The package of measures included an intention to introduce in the summer of 2020 permanent permitted development rights for rooftop developments of up to two additional storeys above existing buildings. This proposal follows the policy statement issued by former Housing Secretary Sajid Javid in 2018 and justifies upward development by increasing density in line with local character and making the most of existing local infrastructure.
The timetable for adoption of these measures is bound to slip as the Government focuses resources to the health emergency. Nevertheless, the proposals are to be welcomed as development of this nature could bring much needed additional homes without eroding greenbelt or removing employment space.
Critics of the proposals are concerned that, like other recent permitted development initiatives such as the recent “office to residential” boom, the exercise of the proposed permitted development rights will lead to poorly designed and low quality housing stock which has not undergone the rigour of the planning system.
Legal Issues to Consider
Upward urban development is not a new phenomenon and many developers have already embraced the vertical development potential. That said, upwards development will often not be appropriate for a range of reasons including planning & practical considerations, cost and physical restraints such as the integrity of the existing structure.
There are also a number of legal factors which should be taken into account when considering upward only development including the following:
Terms of Existing Leases – the terms of existing leases of the building may conflict with the proposed redevelopment. The Landlord’s quiet enjoyment clauses which are likely to be included within any existing leases of the building may be breached by the Landlord’s proposed development if the construction works materially interfere with the tenant's possession and enjoyment of their property. Rights may also already exist for the existing tenants to use the roof space or roof voids or items situated on or within them such as roof gardens, plant and equipment etc.
Well drafted leases should reserve sufficient rights for the Landlord to undertake further development on parts of the property not already demised but this is unlikely to be sufficient to overcome claims for breaches of quiet enjoyment for existing residential tenants, particularly on the upper floors, where the interference caused by the construction is significant.
Telecommunications Apparatus – the existence of telecommunications masts on the roof will need to be addressed and their removal or relocation negotiated. Telecommunication tenants may well have the benefit of security of tenure pursuant to the Landlord & Tenant Act 1954 which may cause complications or result in compensation being due to the tenant if a renewal is contested on development grounds. Telecoms operators will also have rights under Telecommunications legislation.

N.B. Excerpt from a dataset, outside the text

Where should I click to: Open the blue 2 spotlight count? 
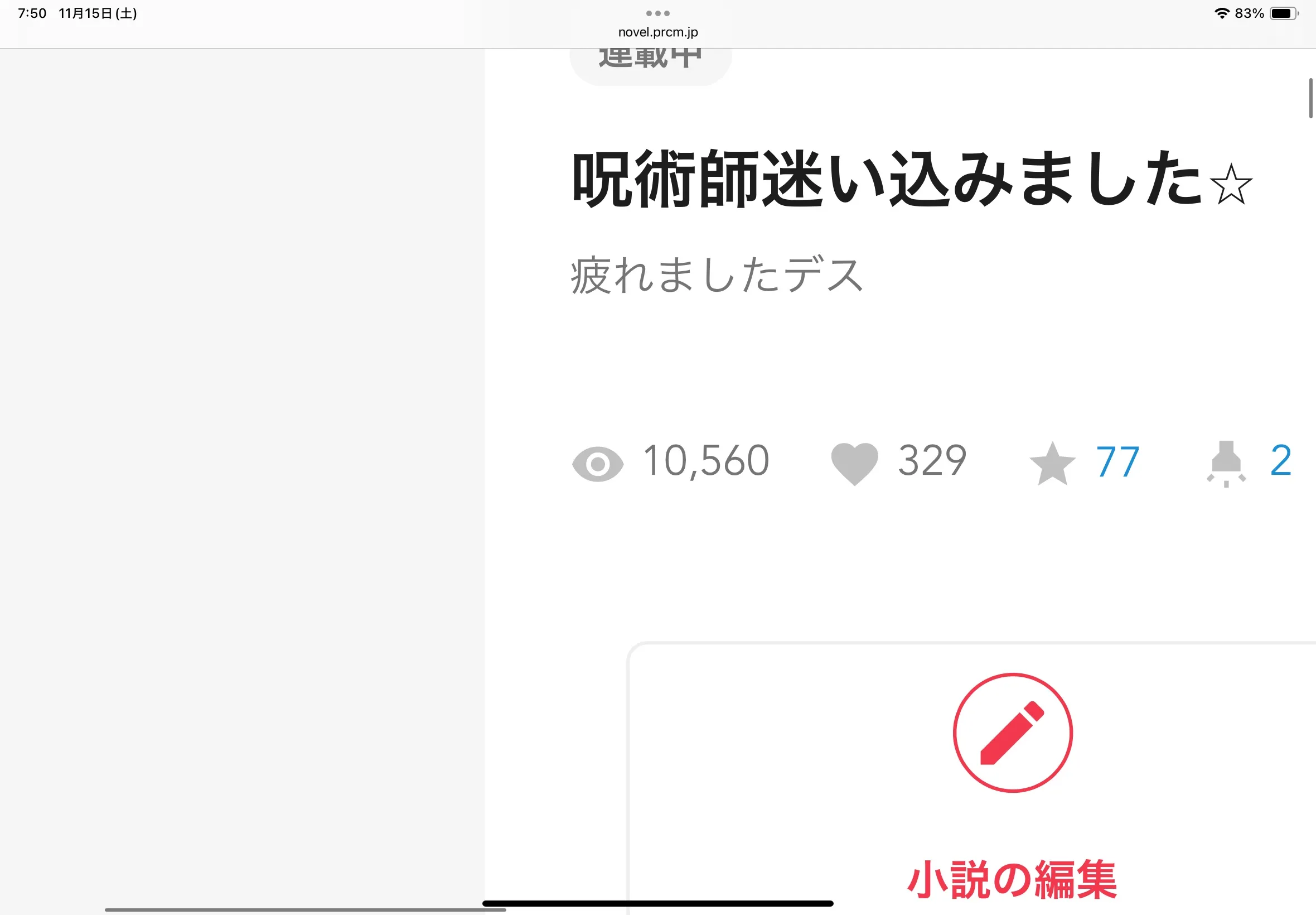1280,460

Rights of Light – upward urban development is more likely to infringe the rights of light enjoyed by adjoining properties. A developer will need to assess the potential impact of rights of light and could face a lengthy and costly legal battle or have to incur the cost of settling potential claims.
Indemnity insurance may be available to cover the risk of rights of light claims depending on the circumstances.
A thorough assessment of all relevant rights of light should be undertaken.
Health & Safety Requirements – the developer will need to ensure that the upward development is undertaken in accordance with health and safety requirements so as not to risk the health & safety of existing occupiers. The necessary arrangements could have significant practical implications for the way in which the proposed development is undertaken.
Residential Tenants’ right of first refusal – where a building comprises existing residential units which have been sold on long leases, the long leaseholders are likely to have the benefit of a statutory right of first refusal (pursuant to provisions of Landlord and Tenant Act 1987) if the freeholder/landlord intends to dispose of the roof and air space above to a developer.
This process will cause delays and expense to the freeholder/landlord and, if the tenants are successful in exercising their right of first refusal, will prevent the developer from acquiring the rooftop and airspace. It is worth noting however that the success tenants will need to step into the shoes of the proposed developer and acquire the rooftop/airspace themselves which may present the developer with an opportunity of being engaged to undertake the development on behalf of the tenants.
The 1987 Act contains criminal sanctions if the procedure giving the tenants right of first refusal is not complied with and/or allows the Court to unwind any transaction entered into in breach of the Act.
Collective enfranchisement - the Leasehold Reform, Housing and Urban Development Act 1993 gives long leasehold tenants the right of collective enfranchisement. If the qualifying criteria set out in the Act are met the tenants may have a right to acquire the building, along with the roof which will hinder or prevent further development by the current owner.
Case law is rapidly evolving in this area as can be seen from in the recent case of LM Homes Limited & Others v Queen Court Freehold Company Limited (2020). A note of that case can be found here.
Party Walls - The provisions and procedures of the Party Wall Act 1996 should be considered. The Act applies to both horizontal as well as vertical party structures (such as floors or ceilings) between adjoining flats or between flats and the roof/roof void.
The Government’s appetite for vertical urban development may present new urban development opportunities but further detail is needed about the proposed permitted development rights before the industry can assess how much of an impact the proposals will have.
Even where planning considerations are overcome, rooftop development presents a range of complex legal issues which each need to be carefully considered, addressed and overcome before assessing the viability and deliverability of the rooftop development.
Consistent with our policy when giving comment and advice on a non-specific basis, we cannot assume legal responsibility for the accuracy of any particular statement. In the case of specific problems we recommend that professional advice be sought.